Southern Copper Corporation, organized in Delaware and headquartered in Phoenix, Arizona, owns copper mines, smelters, and refineries in Peru and Mexico, including the Cuajone mine, the Toquepala mine, and the Tia Maria mine in Peru and the Buenavista mine and the La Caridad Mine in Mexico. In 2024, the company mined 2.1 billion pounds of copper, 21 million ounces of silver, 64 million pounds of molybdenum, and 286 million pounds of zinc.

The company is 88.9% owned by Grupo México.

==History==
The company was founded in 1952 as a joint venture between ASARCO and Newmont. In 1955, Edward McL. Tittmann was named president and CEO and the company received a $100 million loan from the Export–Import Bank of the United States to fund the Toquepala mine.

It began copper mining operations in 1960. In 1976, it opened the Cuajone mine, with a minority interest owned by Billiton.

In 1995, ASARCO acquired an additional 10% of the company from Newmont for $116.4 million, raising its stake to 63%. Southern Copper became a public company in January 1996 after a reorganization. In 1999, Grupo México acquired ASARCO and became the majority owner of Southern Copper.

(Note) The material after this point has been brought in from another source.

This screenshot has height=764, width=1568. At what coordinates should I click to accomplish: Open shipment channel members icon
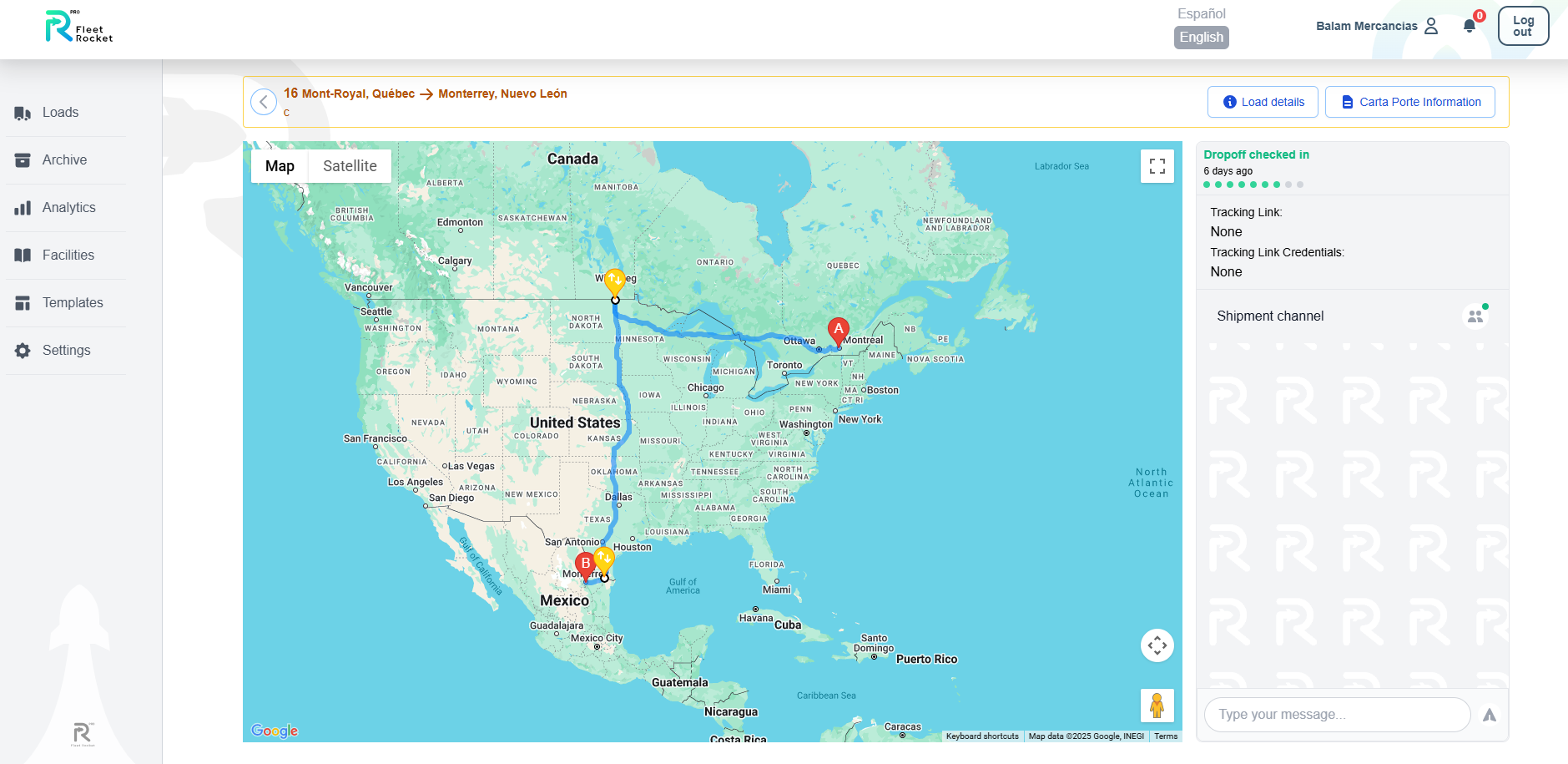click(1475, 316)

In April 2005, the company acquired Grupo Minera in Mexico from Grupo México for $3.75 billion. In October 2005, it changed its name from Southern Peru to Southern Copper Corporation. In 2011, a court ruled that the price of Grupo Minera was unfair and Grupo Mexico was forced to return $1.3 billion in shares to Southern Copper. In November 2011, Grupo México cancelled plans to merge Southern Copper with ASARCO after shareholder dissent.

From 2007 to 2010, intermittent strike actions at the Buenavista mine disrupted production; union members even threatened to blow up the mine.